This publication is part of a collection of papers that analyze several of the technical and political issues in the UN climate change negotiations, including those related to climate finance and to the international adaptation framework; and how to support and encourage low-carbon and climate-resilient development. This work series was led by IDDRI and jointly prepared with experts from four Latin American & Caribbean think tanks (Brazil, Argentina, Peru, Costa Rica, see A perspective from Latin American and Caribbean think tanks on climate change issues Series).
This papers offers a perspective of challenges faced to engage the private sector towards low-carbon and resilient development.
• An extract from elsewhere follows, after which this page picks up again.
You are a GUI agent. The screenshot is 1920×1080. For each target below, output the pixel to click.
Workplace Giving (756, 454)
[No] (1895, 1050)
It describes ways to more efficiently use the limited funds available and presents an agenda with some key objectives and proposals for 2015.
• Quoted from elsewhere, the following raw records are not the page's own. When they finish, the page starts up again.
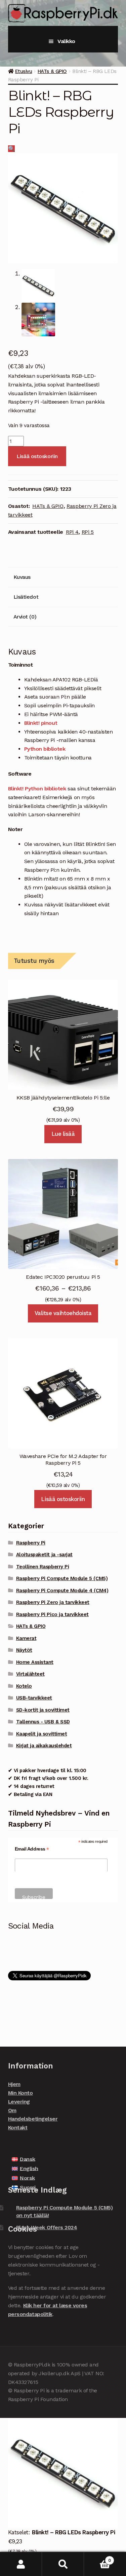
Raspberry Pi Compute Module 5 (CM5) (62, 1578)
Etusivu (23, 71)
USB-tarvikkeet (34, 1698)
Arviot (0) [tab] (24, 616)
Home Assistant (34, 1662)
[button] (11, 148)
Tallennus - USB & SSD (43, 1722)
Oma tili (21, 2564)
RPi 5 (88, 532)
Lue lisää (63, 1133)
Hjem (14, 2084)
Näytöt (24, 1650)
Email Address (32, 1849)
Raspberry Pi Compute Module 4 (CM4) (62, 1591)
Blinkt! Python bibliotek (37, 788)
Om (12, 2110)
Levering (19, 2101)
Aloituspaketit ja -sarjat (44, 1555)
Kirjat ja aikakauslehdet (44, 1746)
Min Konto (20, 2093)
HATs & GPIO (52, 71)
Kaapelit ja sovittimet (41, 1734)
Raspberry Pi (30, 1543)
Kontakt (18, 2127)
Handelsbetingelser (33, 2119)
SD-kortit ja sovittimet (43, 1710)
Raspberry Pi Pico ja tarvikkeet (52, 1614)
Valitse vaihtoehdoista (63, 1313)
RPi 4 (72, 532)
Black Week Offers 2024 (46, 2227)
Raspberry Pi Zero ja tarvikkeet (52, 1602)
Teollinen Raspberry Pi (42, 1567)
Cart (97, 2558)
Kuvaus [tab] (22, 577)
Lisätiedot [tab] (25, 597)
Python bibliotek (44, 749)
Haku (63, 2564)
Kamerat (26, 1638)
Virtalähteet (30, 1674)
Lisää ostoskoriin (36, 456)
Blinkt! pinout (40, 723)
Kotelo (24, 1686)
"Targeting public finance to leverage private sector capital can help meet the several hundred billion dollars of annual low-carbon investment needed to reduce and stabilise GHG emissions. By intervening to enhance the investment attractiveness of climate change relevant markets, the public sector may harness and redirect private sector capital flows away from carbon-intensive investments and toward low-carbon development.
To improve the risk-reward calculus of investments—possibly the most important barrier when it comes to leveraging private funds—the public sector can complement support for low-carbon policies, but bold measures are needed in order to change the pattern of emissions. A minimal agenda in this line is proposed in this paper. It is also crucial to engage the productive sector and this can be accomplished through a two-fold strategy: the creation of indirect incentives for greener production patterns and the promotion of 'better behaviour' from within the sector itself.
The above also implies a more careful look at the different governance levels of the climate issue and a more focused, less ambitious agenda for the COPs."